WASHINGTON – Majority Leader Bill Frist intends to seek Senate passage of immigration legislation by Memorial Day, hoping to revive a bill that tightens border security and gives millions of illegal immigrants a chance at citizenship, Republicans said yesterday.
In a gesture to conservative critics of the measure, Frist and other Republicans intend to seek roughly $2 billion in immediate additional spending for border protection.
Republicans said the money would allow for training of Border Patrol agents, construction of detention facilities for immigrants caught entering the country illegally, the purchase of helicopters and surveillance aircraft and construction of a fence in high-traffic areas.
GOP aides spoke on condition of anonymity, saying they did not want to pre-empt a formal announcement.
A sweeping immigration bill was gridlocked as lawmakers left town two weeks ago after Frist and Senate Democratic leader Harry Reid of Nevada failed to agree on a procedure for voting on amendments sought by Republicans opposed to the bill.

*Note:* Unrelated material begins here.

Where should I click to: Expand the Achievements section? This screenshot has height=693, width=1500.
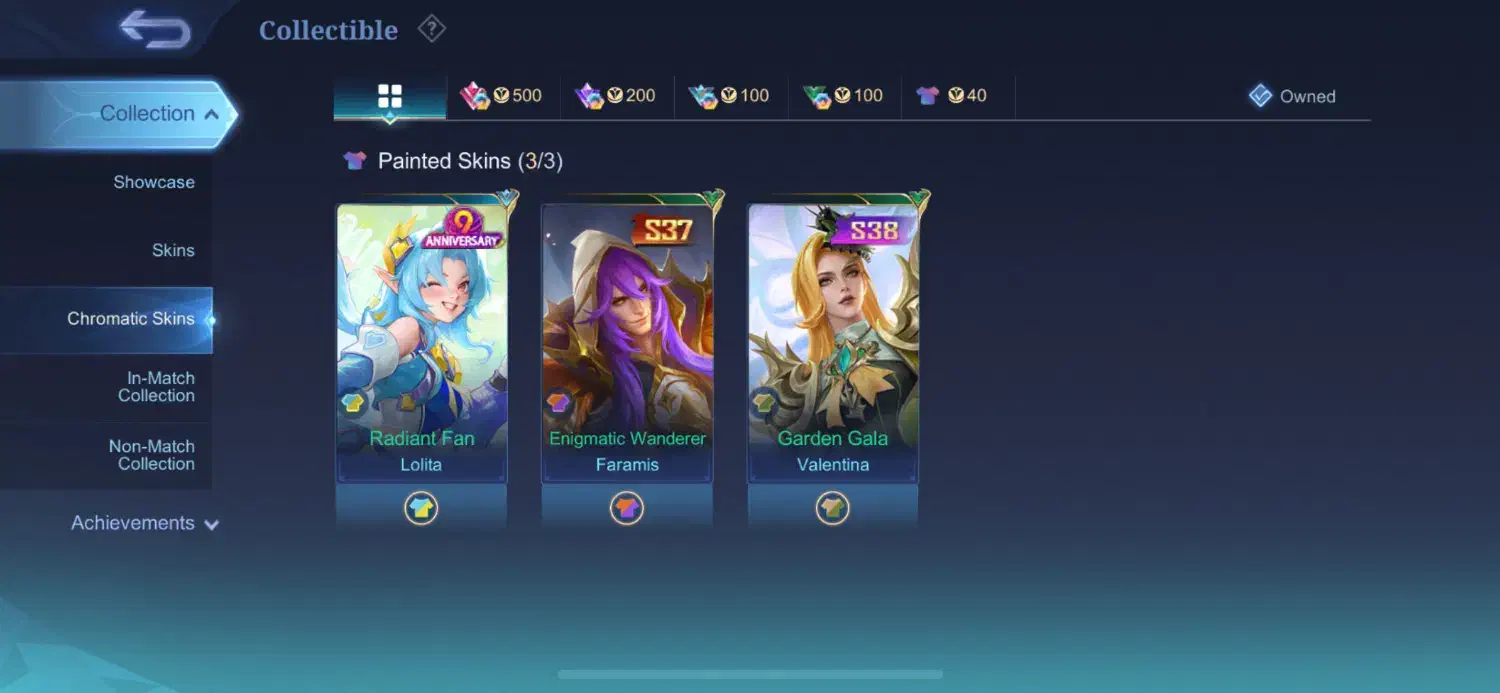[x=145, y=523]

House Republicans have passed a bill that is limited to border security, but leaders have recently signaled they would be receptive to broader legislation.
The measure at the center of the Senate stalemate would create a complex set of regulations for the estimated 11 million immigrants in the country illegally.
Officials said an estimated 9 million of them, those who could show they had been in the United States for more than two years, eventually would become eligible for citizenship under the proposal.